Почти задохнувшись, она с открытым ртом перевела дыханье, запила пивом и больно закашлялась, а муж протянул руку и как-то благоговейно смахнул повисшую у ней слезинку.
— Нежная, летящая над миром в вас душа, Ксения Аркадьевна... — взволнованно сказал Фирсов, — но зачем вы так торопитесь промотать последний грошик жизни? Это уж не щедрость, а растрата...

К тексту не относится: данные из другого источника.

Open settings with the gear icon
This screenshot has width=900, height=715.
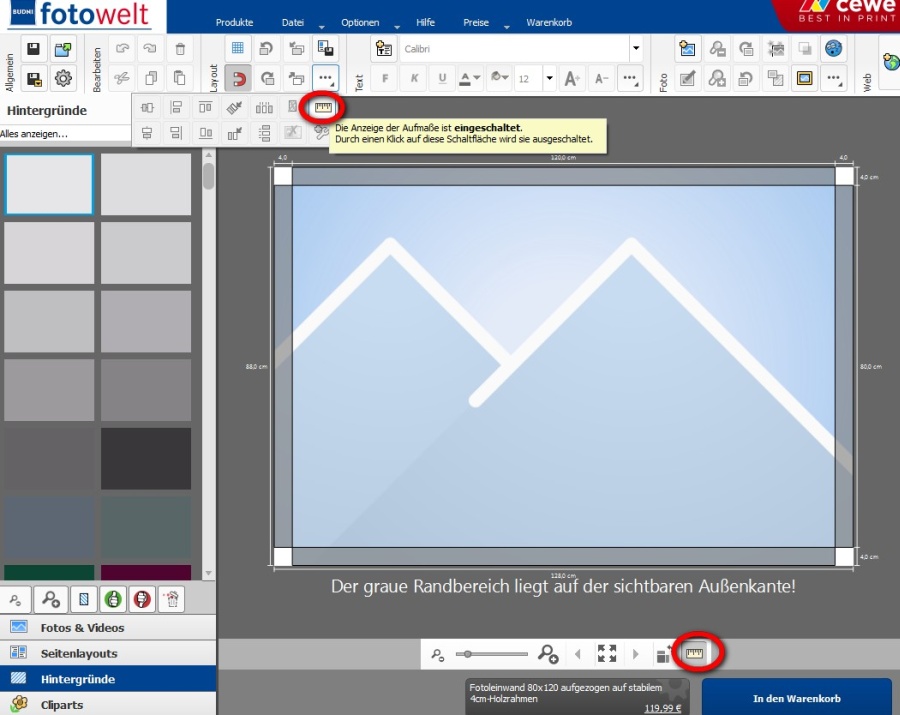pyautogui.click(x=63, y=78)
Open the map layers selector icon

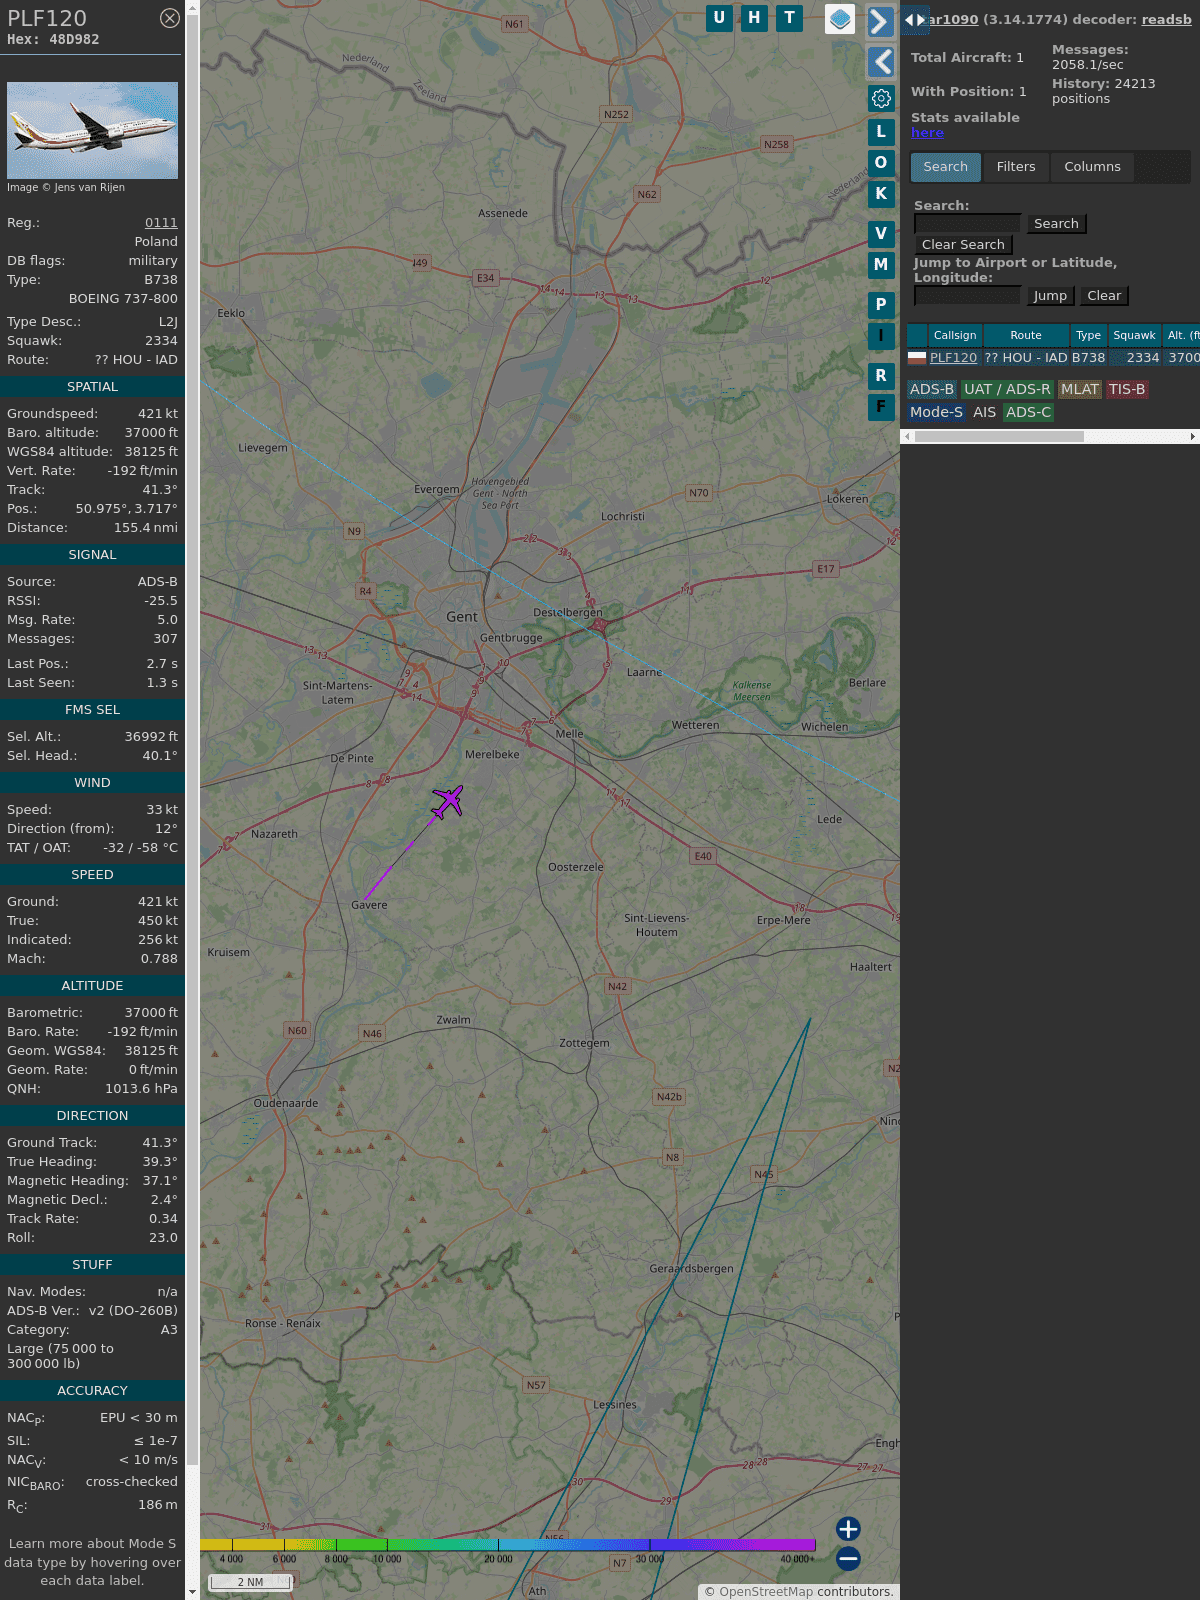coord(840,19)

За приступом кашля вряд ли она расслышала хоть слово.
— И я не жалуюсь, Федор Федорыч, что солнышка на мою долю мало досталось... даже слюбилась с ненастьем моим... иной раз ноги застынут мокрые, а мне все одно хорошо!.. И я богу моему по гроб благодарная, что он мне, шлюхе, такого человека, Саньку Велосипеда, лучшего человека на земле, в мужья послал! Видать, я тому матросу из твоей книжки сродни, помнишь? — Она улыбнулась, переходя на певучий размер народного сказа. — Славно у тебя описано, Федор Федорыч, — как отстал он в тифу, помнится, от своего отряда в гражданскую войну и привалился, бедняга, к тыну передохнуть, а уж такая слякоть стояла в тот вечерочек по всей земле. А случилось тут фее-красоточке по делам окрестность пролетать... заприметила бродягу, да и втюрилась на свою печаль, как часто с нашей сестрой бывает... вот как я в тебя, Саня!.. ни за что бабенка врезалась, единственно за его бездомное да несбыточное скитание. Вся затрепетала, бедная, вознесла моряка к себе в небесные хоромы, подлечила, устроила ему чистую семейную жизнь при полном окружающем достатке. Стал поправляться парень, а через недельку омордател совсем от трехразового-то питания... и помнишь, Федор Федорыч, как у тебя там сказано? «Не то чтоб помогал дамочке своей в ее благотворительной деятельности, а преимущественно создавал ей необходимое к тому расположение...» — прочла наизусть Ксения, и никогда еще на фирсовской памяти так не совпадал его влой и хлесткий текст с душой чтеца. — Словом, стал при ней тот матросик, по-нашему, по-блатному, вроде заправский кот...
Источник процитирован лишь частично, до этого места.